● EXTRACTED TEXT:
● ● ● ● ● ● ●

But please follow the following guideline:


To make it short: ALWAYS USE YOUR COMMON SENSE IF POSTING!
If you don't have common sense, don't post.


More specifically:

For new threads:


a) Good, meaningful title:
The title has to say what the problem is about in best way possible.
If that title occured already, it's definitely bad. And contest names aren't good either.
That's in fact a requirement for being able to search old problems.

Examples:
Bad titles:
- "Hard"/"Medium"/"Easy" (if you find it so cool how hard/easy it is, tell it in the post and use a title that tells us the problem)
- "Number Theory" (hey guy, guess why this forum's named that way¿ and is it the only such problem on earth¿)
- "Fibonacci" (there are millions of Fibonacci problems out there, all posted and named the same...)
- "Chinese TST 2003" (does this say anything about the problem¿)
Good titles:
- "On divisors of a³+2b³+4c³-6abc"
- "Number of solutions to x²+y²=6z²"
- "Fibonacci numbers are never squares"


b) Use search function:
Before posting a "new" problem spend at least two, better five, minutes to look if this problem was posted before. If it was, don't repost it. If you have anything important to say on topic, post it in one of the older threads.

● ● ● ● ● ● ●

● MATERIAL PROVIDED:

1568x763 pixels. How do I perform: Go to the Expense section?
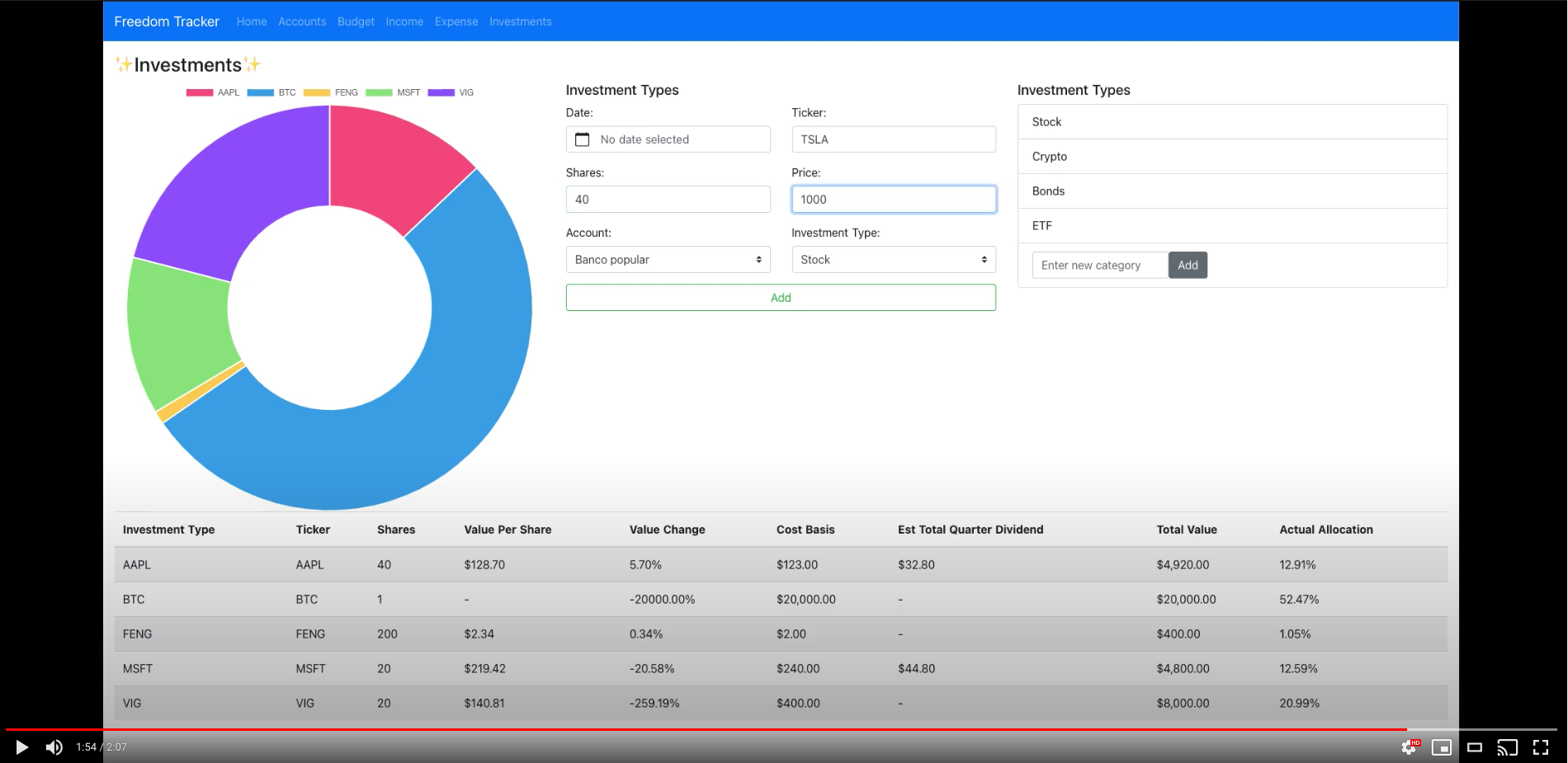(x=456, y=21)
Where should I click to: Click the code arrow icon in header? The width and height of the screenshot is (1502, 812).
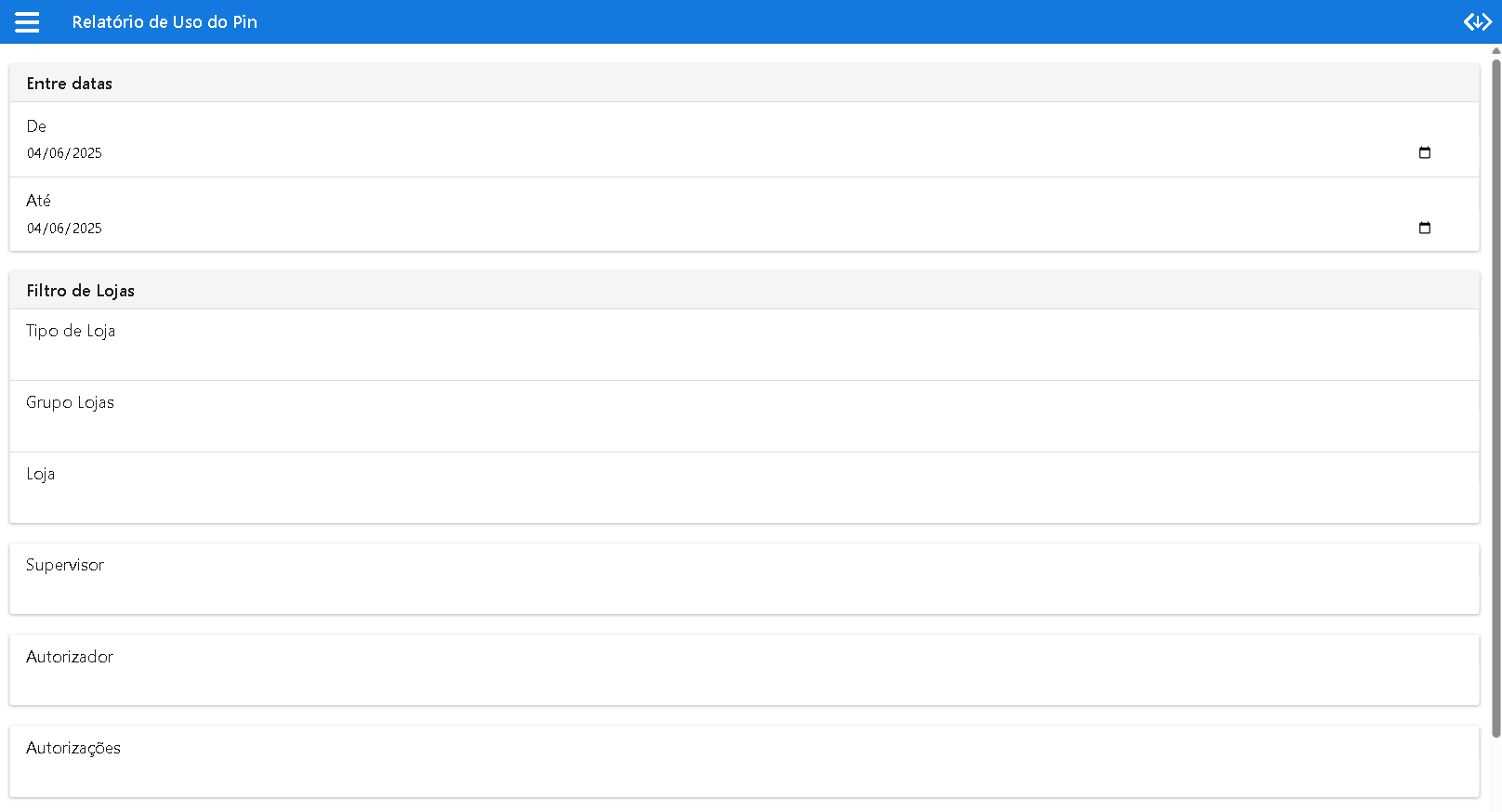click(1477, 22)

● ● ● ● ● ● ●

● REQUESTS:
**1)** From the posting guidelines, extract the stretch from "a) Good, meaningful" through "aren't good either.".
**2)** According to the posting guidelines, how long should you search before posting a new problem?

● SOLUTIONS:
**1)**
a) Good, meaningful title:
The title has to say what the problem is about in best way possible.
If that title occured already, it's definitely bad. And contest names aren't good either.

**2)** At least two minutes, and preferably five.